This page gives brief explanations about some of the most frequently occurring terms (currently limited to important entities manifest in the implementation) used in the Gecode reference documentation.
An actor is a branching (
Branching), a propagator (
Propagator), or an advisor (
Advisor). Actors provide common functionality such as member functions for copying during cloning, memory allocation, and so on. Actors are implemented by the class
Gecode::Actor. More on programming actors can be found in the module
Programming actors.
A branching defines the shape of the search tree. Branchings are also known as labelings or distributors, and a branching creates a series of choice points. Branchings are implemented by the class
Gecode::Branching. A common abstraction for defining branchings based on view and value selection is provided by the class
Gecode::ViewValBranching.
A branching description speeds up recomputation by providing batch recomputation. It is created by a branching (
Branching) and allows to replay the effect of that branching without the need to first perform constraint propagation. The base-class for branching descriptions is
Gecode::BranchingDesc. An example for a branching description that works together with branchings based on view and value selection is
Gecode::PosValDesc.
A computation space (space for short) comprises all entities for a constraint problem to be solved, including all actors (
Actor) and variables (
Variable). A space can be seen as corresponding to a node in the search tree. It organizes constraint propagation, the branching process, exploration, and memory management. Spaces are implemented by the class
Gecode::Space. They provide functionality for
Setting up scripts,
Programming search engines, and
Space-memory management.
A modification event describes how a view (
View) or variable implementation (
Variable implementation) is changed by an update operation performed on the view or variable. Each variable domain defines its own modification events (see TaskActorIntMEPC and TaskActorSetMEPC). However modification events that describe generic events such as failure, no modification, or assignment to a single value are predefined (see
Generic modification events and propagation conditions).

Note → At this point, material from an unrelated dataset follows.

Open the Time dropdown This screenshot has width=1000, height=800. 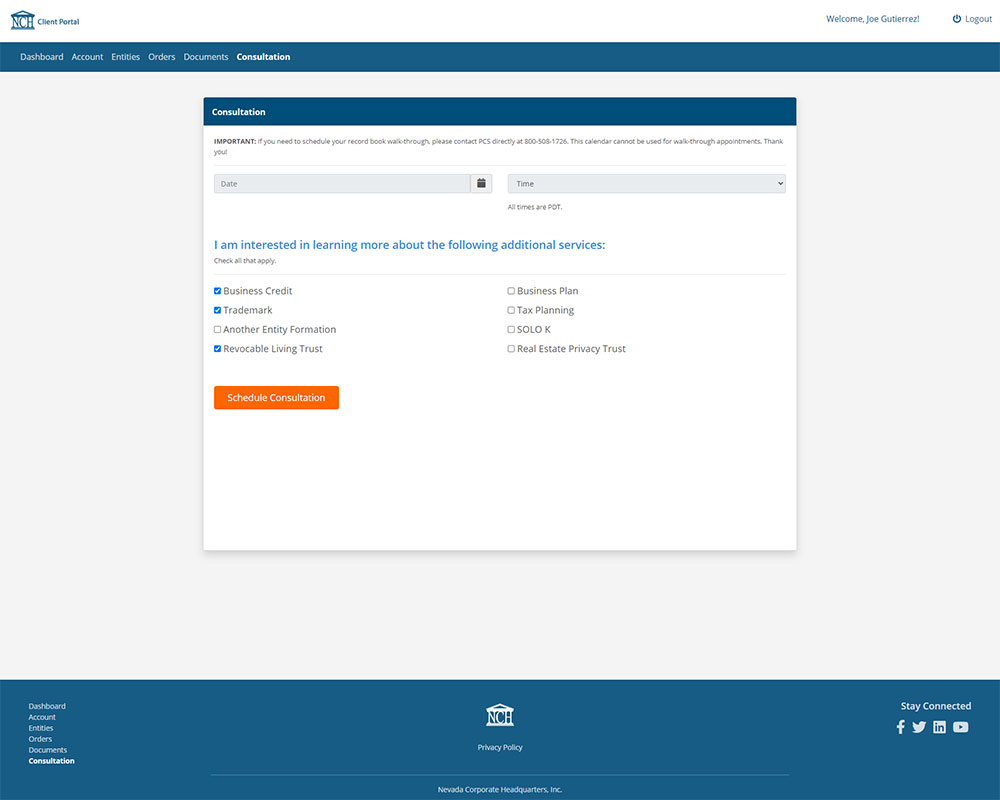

A propagation condition defines when a propagator requires to be re-executed. Re-execution is controlled by the modification events that occur on the variables the propagator depends on (see
Propagator). Propagation conditions and the relation between propagation conditions and modification events depends on the variable domain (see TaskActorIntMEPC and TaskActorSetMEPC). However, the propagation conditions that states re-execution when a variable becomes assigned is generic (see
Generic modification events and propagation conditions).

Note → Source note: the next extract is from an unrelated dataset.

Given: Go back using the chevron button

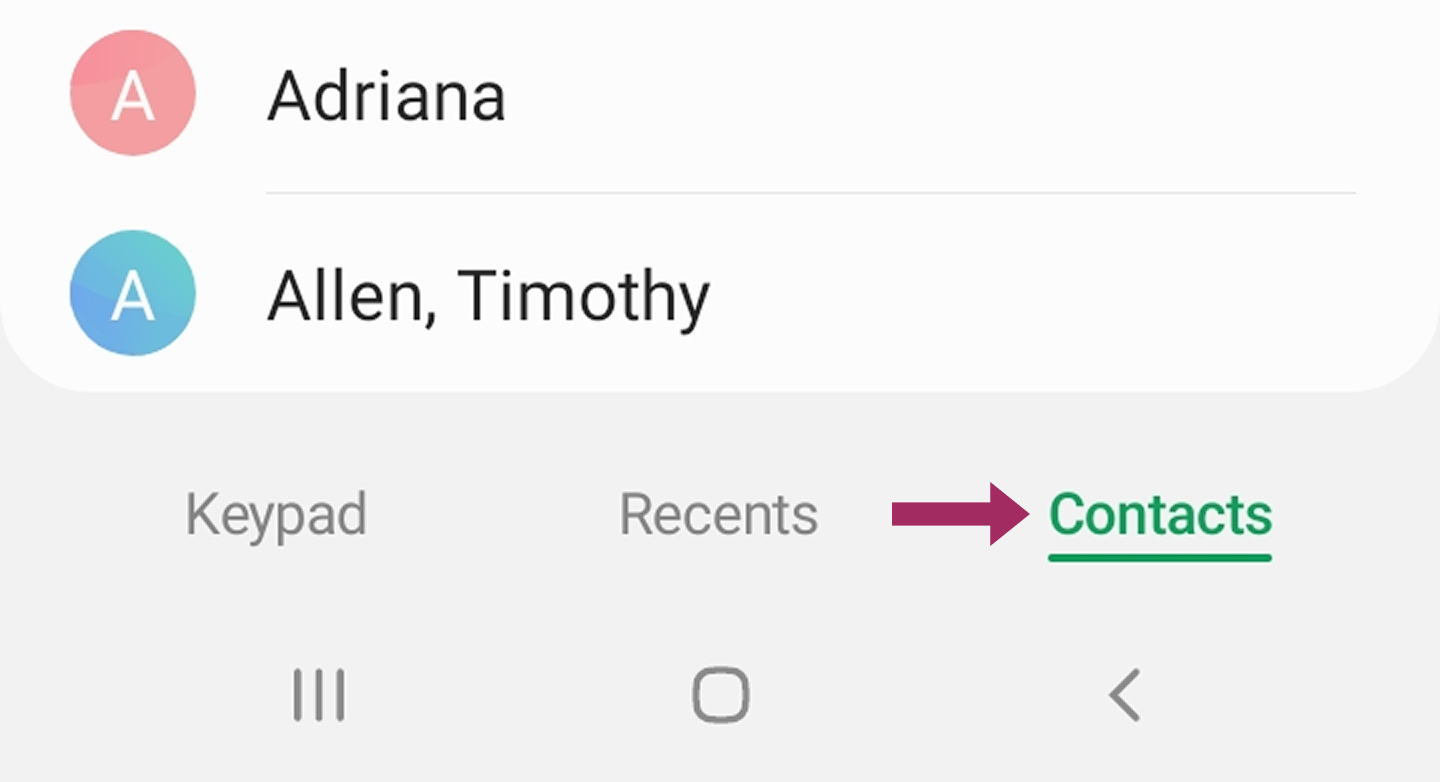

A propagator implements a constraint (actually, a constraint can be implemented by a collection of propagators). Execution by a propagator is defined by its dependencies: the views (referring to some variables) together with their propagation conditions. A propagator is implemented by inheriting from the class
Gecode::Propagator. Common abstractions for propagators are also available (see
Propagator patterns,
Reified propagator patterns, and
Patterns for set propagators).
An advisor supports a single propagator. An advisor is executed whenever the view it has subscribed to is modified. Execution of an advisor amounts to executing the advise member function of the advisor's propagator where the advisor and delta information (
Delta information) are passed as arguments. An advisor is implemented by inheriting from the class
Gecode::Advisor.
Delta information is implemented as an object which is a subclass of
Gecode::Delta. A Delta object describes how the domain of a variable has been changed by an operation on the variable. Delta objects are passed together with advisors to the advise member function of a propagator.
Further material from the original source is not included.